Producing a good manual can decrease technical support costs, but many large companies now charge for support, so reducing the need for support may not be an advantage. In fact, conspiracy theorists might posit that shipping a lousy manual will increase support’s bottom line.

Documentation on a Shoestring — What about small companies? Although the possibilities might seem grim, small companies don’t face the same concerns because they’re likely to produce less complex products. This isn’t to say that small products can get away without documentation. A good ReadMe file is essential, particularly for software distributed solely via the Internet. Tonya has written several articles on this topic over the last few years, mostly in response to being irritated by lousy ReadMe files.
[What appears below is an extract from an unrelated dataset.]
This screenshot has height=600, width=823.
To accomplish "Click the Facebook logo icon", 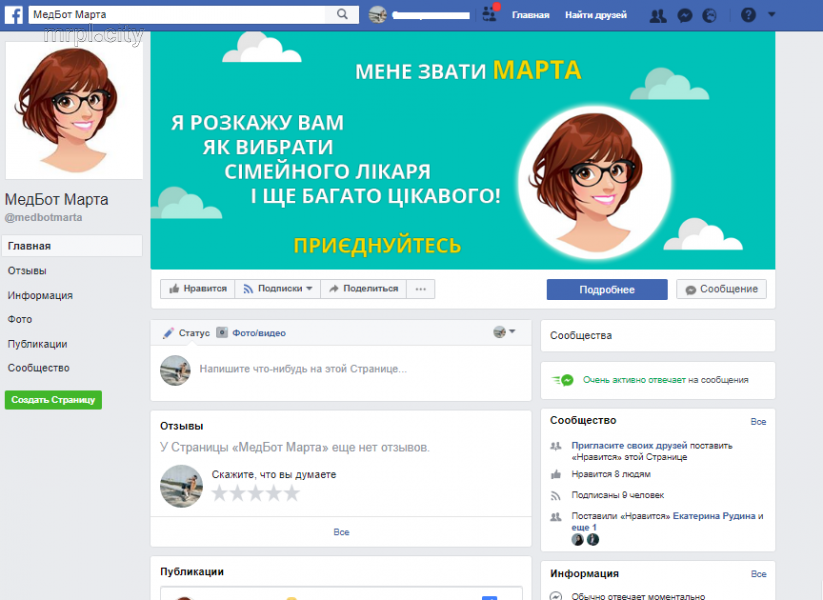I will (14, 14).
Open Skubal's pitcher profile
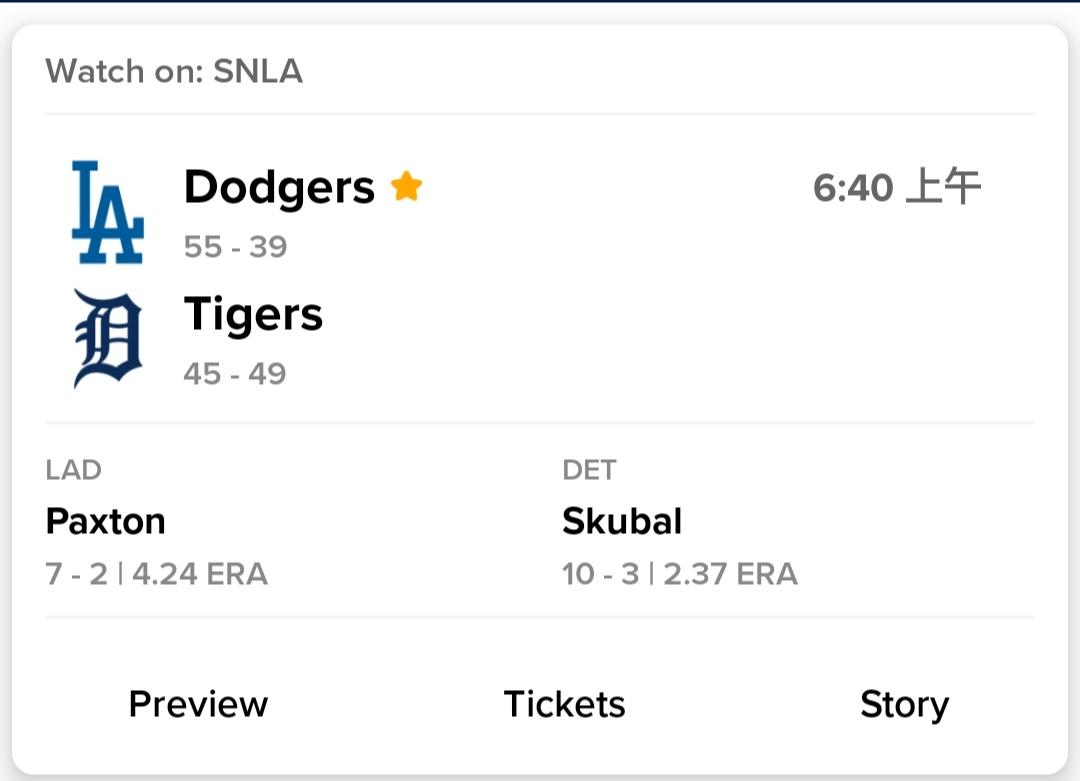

Essential though a ReadMe may be, most programs also require manuals. Although small companies probably can’t afford a professional writer, allow me to suggest this simplistic template for a manual. Don’t feel bound by it, but if you can fill in these sections, you should end up with something acceptable.

  • Table of Contents: They’re short and easy, and always worth doing. If a table of contents seems too short or the chapter titles aren’t sufficiently descriptive, add a sentence or two of explanation beneath each title.

  • Introduction: Explain what your program does and why someone would want to use it. Don’t assume that people know this information already. Providing usage examples may help users get started.

  • Requirements & Installation: Always list the system requirements for your program so users don’t install before realizing their Mac can’t run your software. After that, turn to installation, making sure to address previous users if it’s an upgrade. Always provide a list of exactly what’s installed where, especially for items in the System Folder.

  • Getting Started: In this section, provide step-by-step instructions for performing basic tasks in your program. Don’t explain everything; instead provide a tutorial that helps users gain a feel for how the program works and what they can use it for. Sophisticated users will skip the tutorial, but given that the Step-by-Step chapter in Internet Starter Kit for Macintosh was always extremely popular with novices, I’m convinced of the utility of this section.

  • Reference: This is the trickiest section. You don’t want to document obvious stuff that exists in all Mac programs (like how to quit); instead look to explain capabilities unique to your software. You can organize the reference section so it documents menu commands and dialog boxes; however, it also pays to organize documentation around what people can do with the software, and then tell them how to do it, regardless of what commands must be employed. In particular, cover features that are somewhat hidden.

  • Troubleshooting: Even if your software is perfect, it’s running in an imperfect world. Always discuss what might go wrong and how to troubleshoot problems.

  • FAQ: Although a Frequently Asked Questions list may seem strained in the first version of a product (make up the questions and answers), keep track of questions for future versions. Even if you decide not to put your entire manual online, put the FAQ on the Web – FAQs are tremendously helpful to existing and potential users.

  • Index: I know I said you should hire a professional indexer if possible, but if you don’t have the budget for it, try to do an index on your own anyway. Beware of automated index generation tools in word processors and desktop publishing programs, since a good index doesn’t include each instance of a given word; instead, it indexes appropriate instances of important words and concepts.

I won’t pretend that creating useful documentation is easy, but I think it’s a worthwhile effort, especially for increasing customer satisfaction and reducing technical support costs, which can be significant especially for smaller companies and individual developers.